Enrichment of high mannose-type glycans in nervous tissue glycoproteins in neuronal ceroid-lipofuscinosis.

In view of the hypothesis that a biochemical abnormality in the childhood forms of neuronal ceroid-lipofuscinosis may lie in the utilization of dolichols in glycoprotein synthesis, we analyzed the oligosaccharide structures of brain glycoproteins in infantile neuronal ceroid-lipofuscinosis (INCL). Lectin affinity chromatography of purified glycopeptides and of oligosaccharides prepared by hydrazinolysis showed an increase in high mannose-type glycopeptides and a decrease in tri- and tetra-antennary glycopeptides in INCL brain when compared with control brain. These changes were more pronounced in the storage cytosomes than in whole brain.
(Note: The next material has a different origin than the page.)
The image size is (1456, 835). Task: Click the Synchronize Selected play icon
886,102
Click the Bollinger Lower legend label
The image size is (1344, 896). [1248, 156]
Methylation analysis of the isolated glycopeptide fractions did not reveal differences in substitution patterns of the individual sugar residues between INCL and control brain. In INCL the core disaccharide of the O-glycosidically-linked oligosaccharides was sialylated to a higher degree than in control brain indicating that the structural changes were not confined only to N-glycosidically-linked carbohydrate chains. The observed structural changes in the carbohydrate chains of brain glycopeptides in INCL could be explained by a defect in the biosynthesis of glycoproteins. Alternatively, the changes may reflect the increased glial cell population in the degenerating brain. In fact, the elution profiles in lectin chromatography of oligosaccharides prepared from cultured rat glioma cells resembled those from INCL brain.